▶ **WHAT IS EXPECTED**
Would you give the entries below again in full, exactly as they stand?

▶ **EXTRACTED DATA**
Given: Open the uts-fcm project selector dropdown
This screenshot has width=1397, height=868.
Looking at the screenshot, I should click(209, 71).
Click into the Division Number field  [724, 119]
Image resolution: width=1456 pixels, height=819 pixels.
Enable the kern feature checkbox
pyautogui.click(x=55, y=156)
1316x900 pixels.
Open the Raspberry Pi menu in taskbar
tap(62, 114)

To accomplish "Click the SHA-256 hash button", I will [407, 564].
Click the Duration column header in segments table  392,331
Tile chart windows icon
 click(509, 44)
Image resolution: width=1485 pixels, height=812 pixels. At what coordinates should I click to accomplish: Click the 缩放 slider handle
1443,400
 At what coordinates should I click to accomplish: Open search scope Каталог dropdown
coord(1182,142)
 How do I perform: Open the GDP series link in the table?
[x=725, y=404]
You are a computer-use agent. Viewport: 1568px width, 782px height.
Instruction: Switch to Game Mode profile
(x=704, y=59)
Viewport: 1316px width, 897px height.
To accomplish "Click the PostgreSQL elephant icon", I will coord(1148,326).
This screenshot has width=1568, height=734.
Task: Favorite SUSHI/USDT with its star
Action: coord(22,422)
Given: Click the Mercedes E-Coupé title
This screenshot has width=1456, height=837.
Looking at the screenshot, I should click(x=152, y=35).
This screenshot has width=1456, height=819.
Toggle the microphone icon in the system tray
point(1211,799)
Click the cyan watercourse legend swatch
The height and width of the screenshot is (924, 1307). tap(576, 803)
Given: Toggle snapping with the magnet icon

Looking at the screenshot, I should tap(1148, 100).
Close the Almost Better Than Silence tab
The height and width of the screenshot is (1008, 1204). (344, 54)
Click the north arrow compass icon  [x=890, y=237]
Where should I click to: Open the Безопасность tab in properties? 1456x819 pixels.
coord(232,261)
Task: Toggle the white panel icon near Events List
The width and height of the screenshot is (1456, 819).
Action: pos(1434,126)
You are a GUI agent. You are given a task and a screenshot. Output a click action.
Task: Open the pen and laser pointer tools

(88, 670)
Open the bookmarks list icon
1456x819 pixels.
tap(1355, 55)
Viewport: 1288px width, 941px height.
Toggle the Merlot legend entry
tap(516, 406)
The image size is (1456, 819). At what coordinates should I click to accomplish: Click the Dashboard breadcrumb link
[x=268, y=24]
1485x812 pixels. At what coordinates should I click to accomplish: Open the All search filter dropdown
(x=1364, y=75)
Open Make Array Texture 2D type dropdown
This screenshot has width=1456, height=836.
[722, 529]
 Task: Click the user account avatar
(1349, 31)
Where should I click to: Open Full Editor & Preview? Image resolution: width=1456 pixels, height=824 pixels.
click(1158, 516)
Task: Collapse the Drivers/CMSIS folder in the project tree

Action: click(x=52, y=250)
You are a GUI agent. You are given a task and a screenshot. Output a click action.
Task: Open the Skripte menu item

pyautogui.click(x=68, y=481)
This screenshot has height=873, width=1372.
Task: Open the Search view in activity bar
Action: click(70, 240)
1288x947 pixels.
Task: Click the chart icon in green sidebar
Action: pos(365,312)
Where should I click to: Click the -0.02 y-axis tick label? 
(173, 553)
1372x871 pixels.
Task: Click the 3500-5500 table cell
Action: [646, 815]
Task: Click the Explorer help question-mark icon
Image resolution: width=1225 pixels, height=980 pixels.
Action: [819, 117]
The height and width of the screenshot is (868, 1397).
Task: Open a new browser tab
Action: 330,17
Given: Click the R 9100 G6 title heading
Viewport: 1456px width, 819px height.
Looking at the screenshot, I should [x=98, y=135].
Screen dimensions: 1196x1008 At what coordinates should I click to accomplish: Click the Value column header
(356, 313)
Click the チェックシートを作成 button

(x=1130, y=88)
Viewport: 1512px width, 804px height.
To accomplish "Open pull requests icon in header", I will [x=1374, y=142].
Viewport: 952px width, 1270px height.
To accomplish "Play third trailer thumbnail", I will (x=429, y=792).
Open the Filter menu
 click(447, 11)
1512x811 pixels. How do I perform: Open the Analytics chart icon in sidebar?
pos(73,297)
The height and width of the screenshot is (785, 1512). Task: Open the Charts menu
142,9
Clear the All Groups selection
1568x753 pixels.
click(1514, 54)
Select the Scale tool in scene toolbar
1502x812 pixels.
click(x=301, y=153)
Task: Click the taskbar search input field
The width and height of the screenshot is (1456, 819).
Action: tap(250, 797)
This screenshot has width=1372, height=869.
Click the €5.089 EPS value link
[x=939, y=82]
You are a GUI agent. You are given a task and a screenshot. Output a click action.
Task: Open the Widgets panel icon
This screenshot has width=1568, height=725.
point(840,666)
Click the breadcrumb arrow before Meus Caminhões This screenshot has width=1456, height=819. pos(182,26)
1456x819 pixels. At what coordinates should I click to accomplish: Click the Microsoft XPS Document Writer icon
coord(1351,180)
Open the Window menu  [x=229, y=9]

▶ **TASK SOLUTION**
Given: Open the uts-fcm project selector dropdown
This screenshot has width=1397, height=868.
Looking at the screenshot, I should click(209, 71).
Click into the Division Number field  [724, 119]
Image resolution: width=1456 pixels, height=819 pixels.
Enable the kern feature checkbox
pyautogui.click(x=55, y=156)
1316x900 pixels.
Open the Raspberry Pi menu in taskbar
tap(62, 114)

To accomplish "Click the SHA-256 hash button", I will [407, 564].
Click the Duration column header in segments table  392,331
Tile chart windows icon
 click(509, 44)
Image resolution: width=1485 pixels, height=812 pixels. At what coordinates should I click to accomplish: Click the 缩放 slider handle
1443,400
 At what coordinates should I click to accomplish: Open search scope Каталог dropdown
coord(1182,142)
 How do I perform: Open the GDP series link in the table?
[x=725, y=404]
You are a computer-use agent. Viewport: 1568px width, 782px height.
Instruction: Switch to Game Mode profile
(x=704, y=59)
Viewport: 1316px width, 897px height.
To accomplish "Click the PostgreSQL elephant icon", I will coord(1148,326).
This screenshot has width=1568, height=734.
Task: Favorite SUSHI/USDT with its star
Action: coord(22,422)
Given: Click the Mercedes E-Coupé title
This screenshot has width=1456, height=837.
Looking at the screenshot, I should click(x=152, y=35).
This screenshot has width=1456, height=819.
Toggle the microphone icon in the system tray
point(1211,799)
Click the cyan watercourse legend swatch
The height and width of the screenshot is (924, 1307). tap(576, 803)
Given: Toggle snapping with the magnet icon

Looking at the screenshot, I should tap(1148, 100).
Close the Almost Better Than Silence tab
The height and width of the screenshot is (1008, 1204). (344, 54)
Click the north arrow compass icon  [x=890, y=237]
Where should I click to: Open the Безопасность tab in properties? 1456x819 pixels.
coord(232,261)
Task: Toggle the white panel icon near Events List
The width and height of the screenshot is (1456, 819).
Action: pos(1434,126)
You are a GUI agent. You are given a task and a screenshot. Output a click action.
Task: Open the pen and laser pointer tools

(88, 670)
Open the bookmarks list icon
1456x819 pixels.
tap(1355, 55)
Viewport: 1288px width, 941px height.
Toggle the Merlot legend entry
tap(516, 406)
The image size is (1456, 819). At what coordinates should I click to accomplish: Click the Dashboard breadcrumb link
[x=268, y=24]
1485x812 pixels. At what coordinates should I click to accomplish: Open the All search filter dropdown
(x=1364, y=75)
Open Make Array Texture 2D type dropdown
This screenshot has width=1456, height=836.
[722, 529]
 Task: Click the user account avatar
(1349, 31)
Where should I click to: Open Full Editor & Preview? Image resolution: width=1456 pixels, height=824 pixels.
click(1158, 516)
Task: Collapse the Drivers/CMSIS folder in the project tree

Action: click(x=52, y=250)
You are a GUI agent. You are given a task and a screenshot. Output a click action.
Task: Open the Skripte menu item

pyautogui.click(x=68, y=481)
This screenshot has height=873, width=1372.
Task: Open the Search view in activity bar
Action: click(70, 240)
1288x947 pixels.
Task: Click the chart icon in green sidebar
Action: pos(365,312)
Where should I click to: Click the -0.02 y-axis tick label? 
(173, 553)
1372x871 pixels.
Task: Click the 3500-5500 table cell
Action: [646, 815]
Task: Click the Explorer help question-mark icon
Image resolution: width=1225 pixels, height=980 pixels.
Action: [819, 117]
The height and width of the screenshot is (868, 1397).
Task: Open a new browser tab
Action: 330,17
Given: Click the R 9100 G6 title heading
Viewport: 1456px width, 819px height.
Looking at the screenshot, I should [x=98, y=135].
Screen dimensions: 1196x1008 At what coordinates should I click to accomplish: Click the Value column header
(356, 313)
Click the チェックシートを作成 button

(x=1130, y=88)
Viewport: 1512px width, 804px height.
To accomplish "Open pull requests icon in header", I will [x=1374, y=142].
Viewport: 952px width, 1270px height.
To accomplish "Play third trailer thumbnail", I will (x=429, y=792).
Open the Filter menu
 click(447, 11)
1512x811 pixels. How do I perform: Open the Analytics chart icon in sidebar?
pos(73,297)
The height and width of the screenshot is (785, 1512). Task: Open the Charts menu
142,9
Clear the All Groups selection
1568x753 pixels.
click(1514, 54)
Select the Scale tool in scene toolbar
1502x812 pixels.
click(x=301, y=153)
Task: Click the taskbar search input field
The width and height of the screenshot is (1456, 819).
Action: tap(250, 797)
This screenshot has width=1372, height=869.
Click the €5.089 EPS value link
[x=939, y=82]
You are a GUI agent. You are given a task and a screenshot. Output a click action.
Task: Open the Widgets panel icon
This screenshot has width=1568, height=725.
point(840,666)
Click the breadcrumb arrow before Meus Caminhões This screenshot has width=1456, height=819. pos(182,26)
1456x819 pixels. At what coordinates should I click to accomplish: Click the Microsoft XPS Document Writer icon
coord(1351,180)
Open the Window menu  [x=229, y=9]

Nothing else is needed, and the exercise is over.